EXERCISE = Tally up the lines below that carry the word "dimensions", answering with the figure alone.

SOURCE INFORMATION =
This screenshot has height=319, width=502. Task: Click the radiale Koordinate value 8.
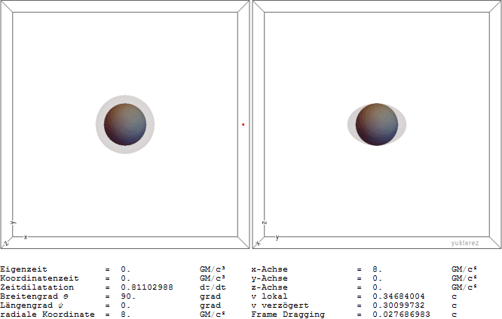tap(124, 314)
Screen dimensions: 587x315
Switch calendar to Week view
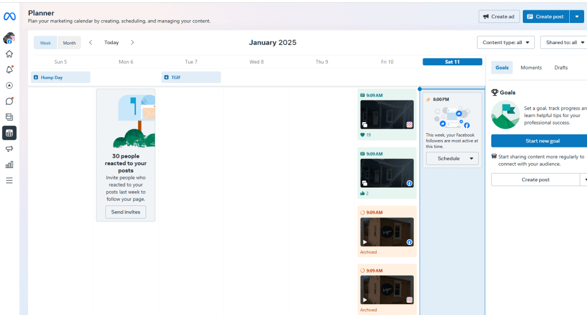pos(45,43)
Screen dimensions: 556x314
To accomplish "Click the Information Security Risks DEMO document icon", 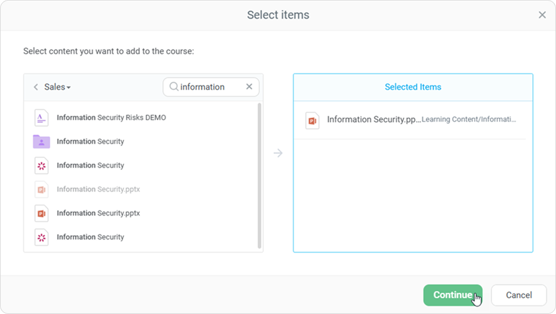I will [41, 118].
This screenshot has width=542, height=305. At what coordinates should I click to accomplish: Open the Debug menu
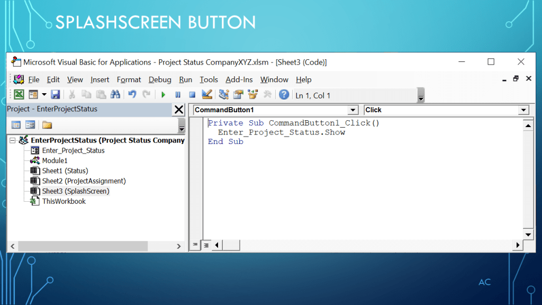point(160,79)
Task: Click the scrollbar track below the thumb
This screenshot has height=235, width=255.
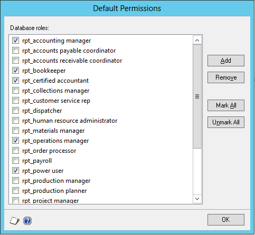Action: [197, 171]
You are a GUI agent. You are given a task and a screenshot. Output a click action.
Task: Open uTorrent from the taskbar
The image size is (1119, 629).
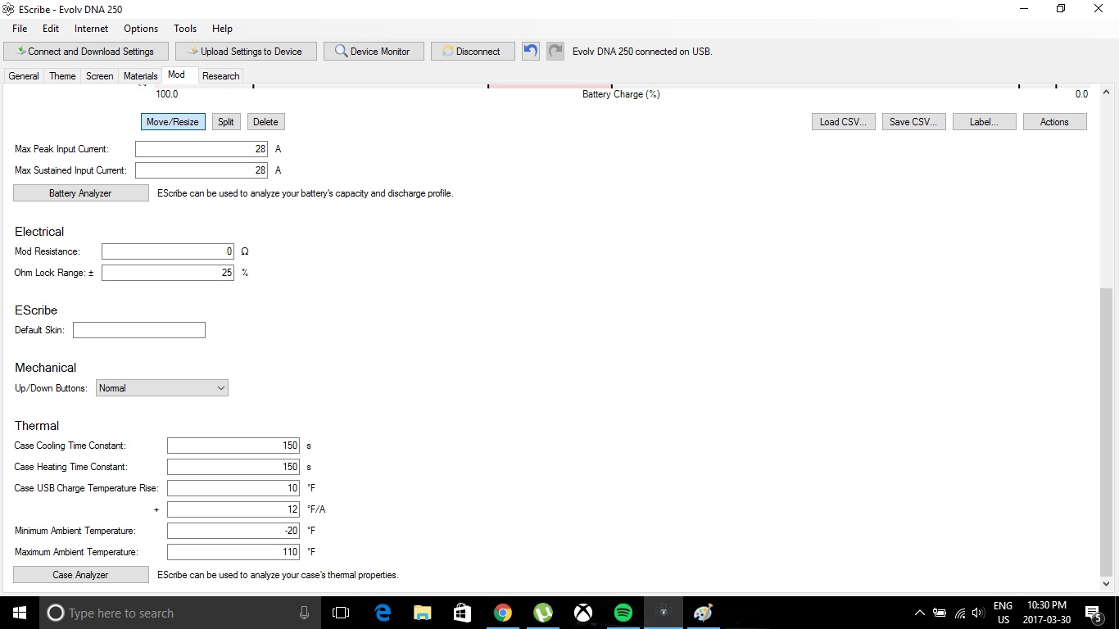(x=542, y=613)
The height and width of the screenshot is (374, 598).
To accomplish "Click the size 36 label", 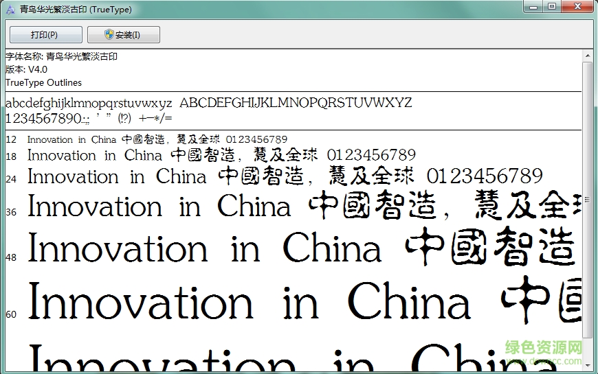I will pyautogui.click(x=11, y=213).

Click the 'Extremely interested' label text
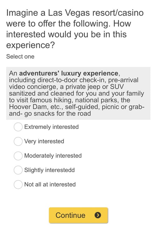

SOLVED PROBLEM = 2